Tekst document:
= = =
Amsterdams erfgoed: een dagje dierentuin

Na het overlijden van mijn opa stelde mijn vader voor een kijkje te nemen in zijn oude werkkamer: misschien kwamen we nog iets leuks tegen. In een versleten en vermolmde boekenkast vond ik twee prentenboeken die waren voortgekomen uit een samenwerkingsproject tussen Verkade en ARTIS met plaatjes van diverse dieren erin: Dierenleven in Artis uit 1939 en Apen en hoefdieren in Artis uit 1940. Het liet me opnieuw beseffen dat ook in roerige tijden het gewone leven nog steeds blijft voortkabbelen.
= = =
Fragmenten uit records:
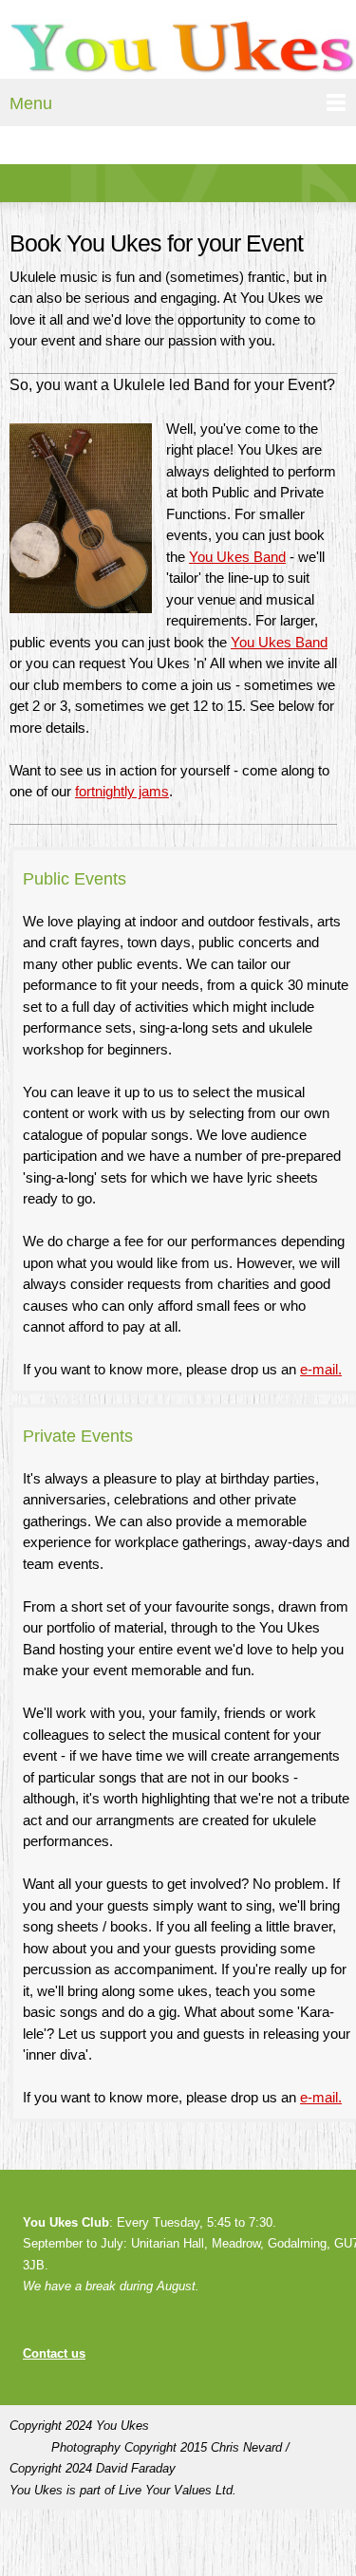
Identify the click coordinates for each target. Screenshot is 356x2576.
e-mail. (321, 1369)
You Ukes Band (237, 557)
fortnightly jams (122, 791)
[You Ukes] (182, 49)
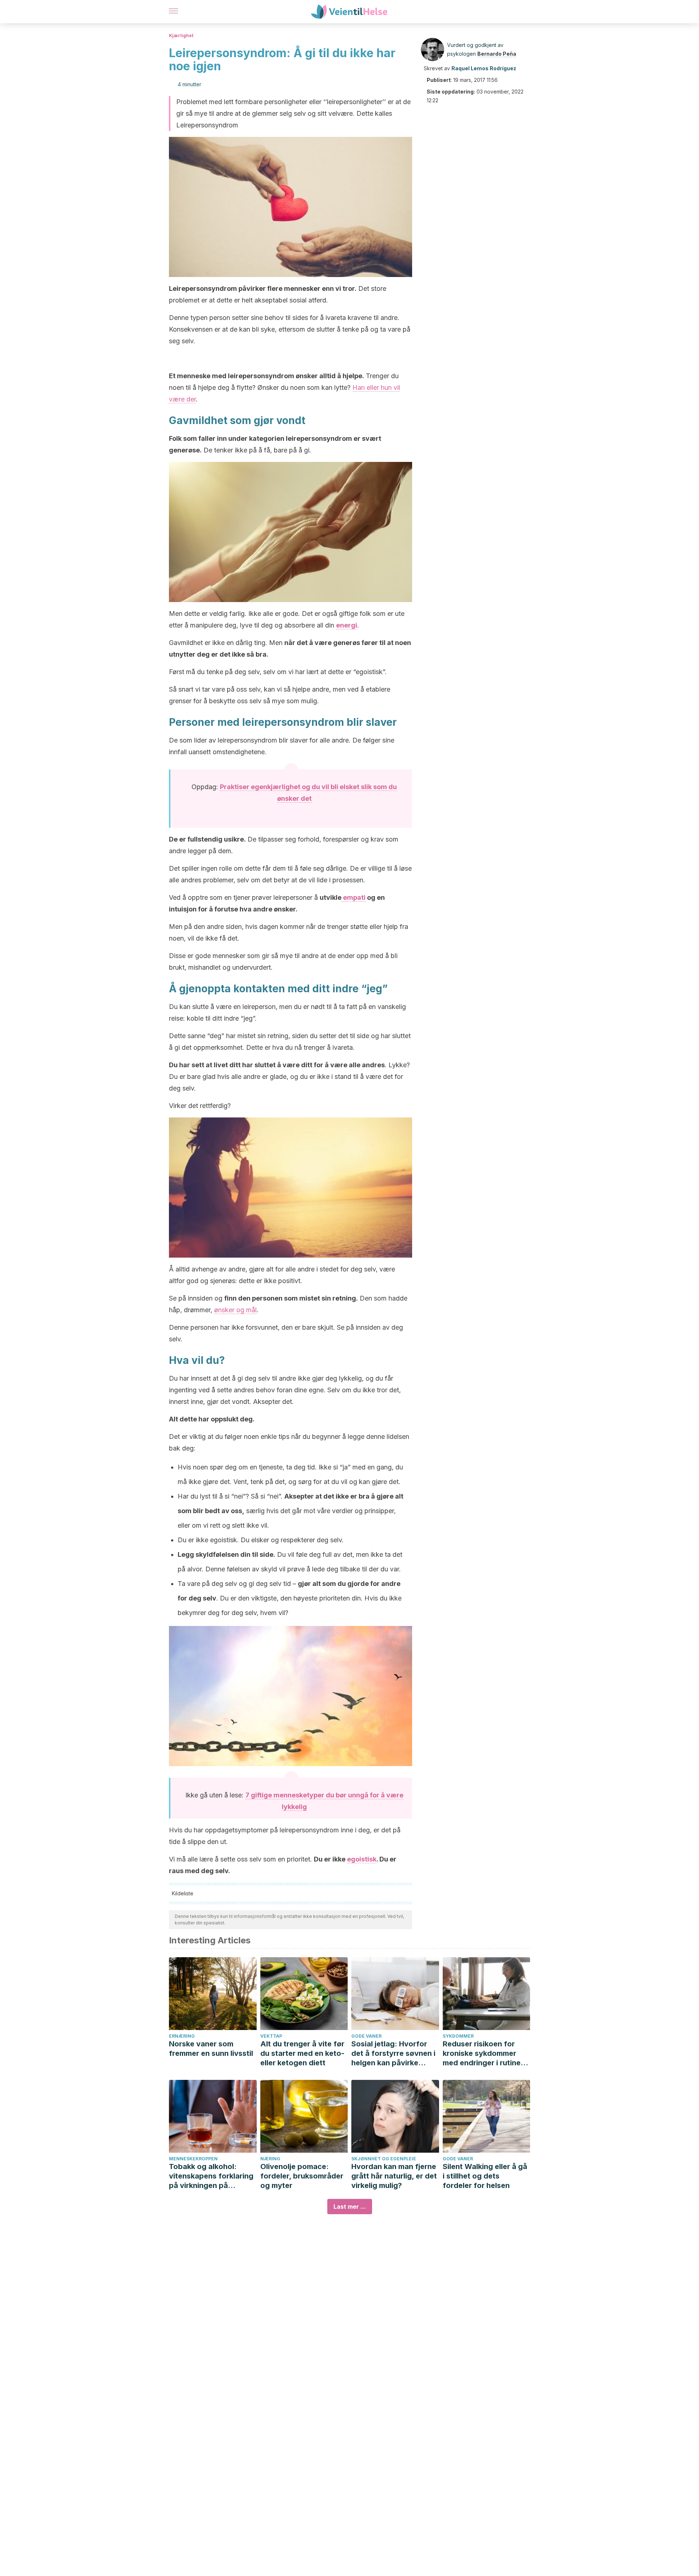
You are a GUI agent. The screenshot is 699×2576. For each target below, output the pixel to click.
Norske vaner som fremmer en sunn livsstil (211, 2048)
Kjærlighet (181, 35)
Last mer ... (349, 2206)
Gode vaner (366, 2036)
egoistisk (361, 1859)
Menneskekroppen (193, 2158)
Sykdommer (458, 2036)
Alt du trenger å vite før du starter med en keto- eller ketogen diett (302, 2053)
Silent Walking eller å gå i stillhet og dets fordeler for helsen (485, 2176)
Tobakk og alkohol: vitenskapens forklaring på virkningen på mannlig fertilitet (211, 2176)
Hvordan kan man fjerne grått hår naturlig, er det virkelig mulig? (394, 2176)
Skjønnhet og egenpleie (383, 2158)
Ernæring (182, 2036)
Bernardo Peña (496, 54)
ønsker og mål (235, 1310)
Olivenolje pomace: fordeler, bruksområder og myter (301, 2176)
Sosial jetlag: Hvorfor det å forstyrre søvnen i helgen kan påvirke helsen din (393, 2053)
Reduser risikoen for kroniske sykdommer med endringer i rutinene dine (486, 2053)
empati (353, 897)
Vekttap (271, 2036)
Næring (270, 2158)
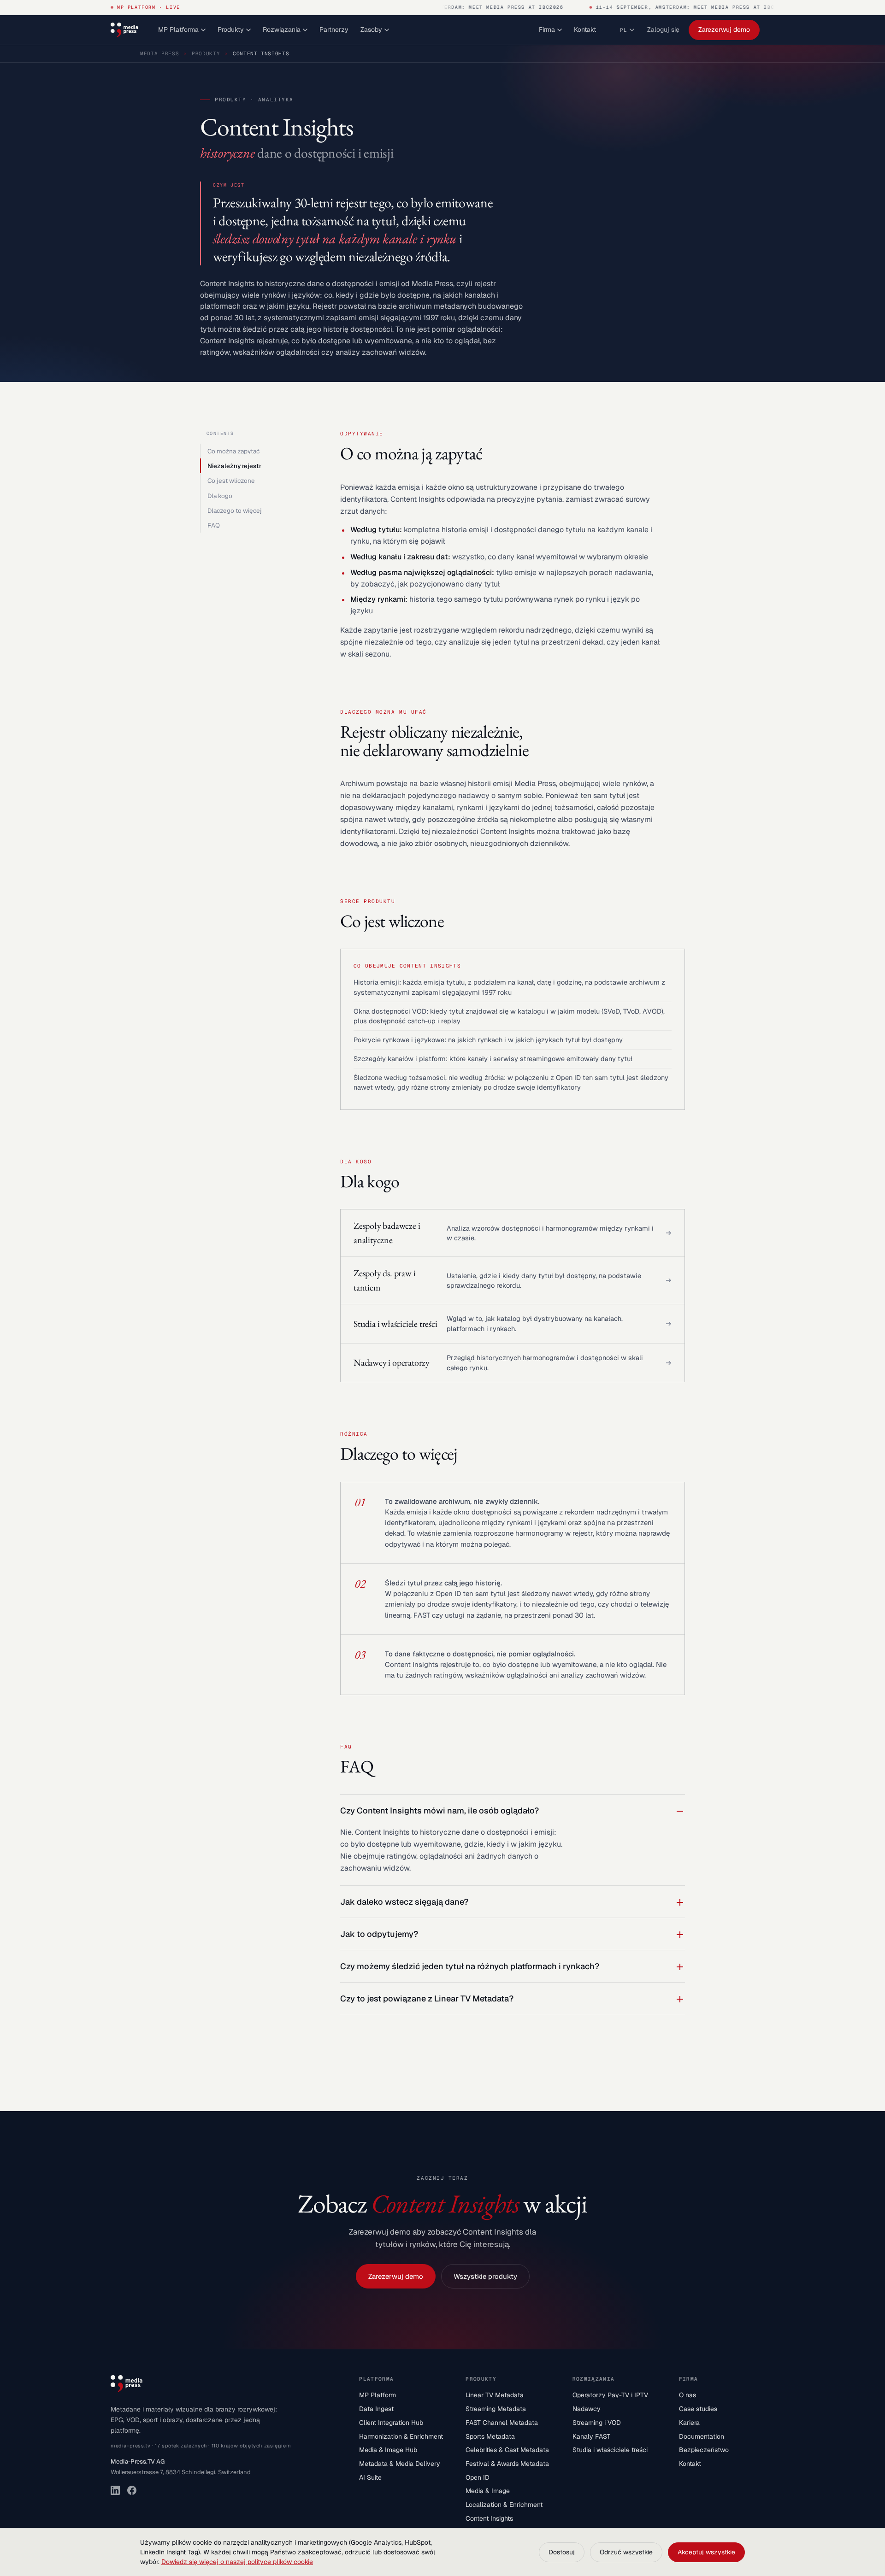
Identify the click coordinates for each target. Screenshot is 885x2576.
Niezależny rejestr (234, 466)
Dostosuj (562, 2552)
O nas (687, 2395)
= = =
Opdracht A:
Beantwoord de volgende vragen met behulp van de tekst over Artis.
(i) Wat stelde de vader voor na het overlijden van opa?
(ii) Waarin vond de schrijver de twee prentenboeken?
(iii) Uit welk jaar komt het boek Apen en hoefdieren in Artis?
Opdracht B: Schrijf de tekst over Artis verder, te beginnen na de laatste zin.
De records staan los van de tekst over Artis.

Resultaat oefening A:
(i) Een kijkje nemen in de oude werkkamer van opa.
(ii) In een versleten en vermolmde boekenkast.
(iii) Uit 1940.

Resultaat oefening B:
Tekst // Max van Zon
Beeld // Anne Posthuma & Ronald van Weeren

Hoewel ARTIS natuurlijk altijd aan historische veranderingen onderhevig is geweest, heeft ze zich ook altijd aan haar eigen naam en motto weten te houden: ‘Natura Artis Magistra’, of ‘de natuur is de leermeesteres van de kunst’. Er is geen man die mij meer over haar geschiedenis, toekomst en vooral filosofie kan vertellen dan Erik de Jong, bijzonder hoogleraar Cultuur, Landschap en Natuur aan de Universiteit van Amsterdam. In een historische collegezaal in het park onderwijst hij UvA-studenten over de relatie tussen natuur, cultuur en landschap. Voor ARTIS is hij adviseur en houdt hij zich bezig met allerlei projecten waaronder de parkrestauratie.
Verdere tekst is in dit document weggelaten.